> _THE INPUT_
=======
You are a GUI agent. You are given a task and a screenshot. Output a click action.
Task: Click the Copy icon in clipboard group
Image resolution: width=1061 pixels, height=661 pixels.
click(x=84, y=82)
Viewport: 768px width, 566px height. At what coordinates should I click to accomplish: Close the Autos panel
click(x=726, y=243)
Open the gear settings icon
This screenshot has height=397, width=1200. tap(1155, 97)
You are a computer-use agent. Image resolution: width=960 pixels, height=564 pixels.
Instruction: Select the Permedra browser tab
=======
> _DIRECTIONS_
With every line intact, print the records above again.

> _RESPONSE TO THE TASK_
You are a GUI agent. You are given a task and a screenshot. Output a click action.
Task: Click the Copy icon in clipboard group
Image resolution: width=1061 pixels, height=661 pixels.
click(x=84, y=82)
Viewport: 768px width, 566px height. At what coordinates should I click to accomplish: Close the Autos panel
click(x=726, y=243)
Open the gear settings icon
This screenshot has height=397, width=1200. tap(1155, 97)
You are a computer-use agent. Image resolution: width=960 pixels, height=564 pixels.
Instruction: Select the Permedra browser tab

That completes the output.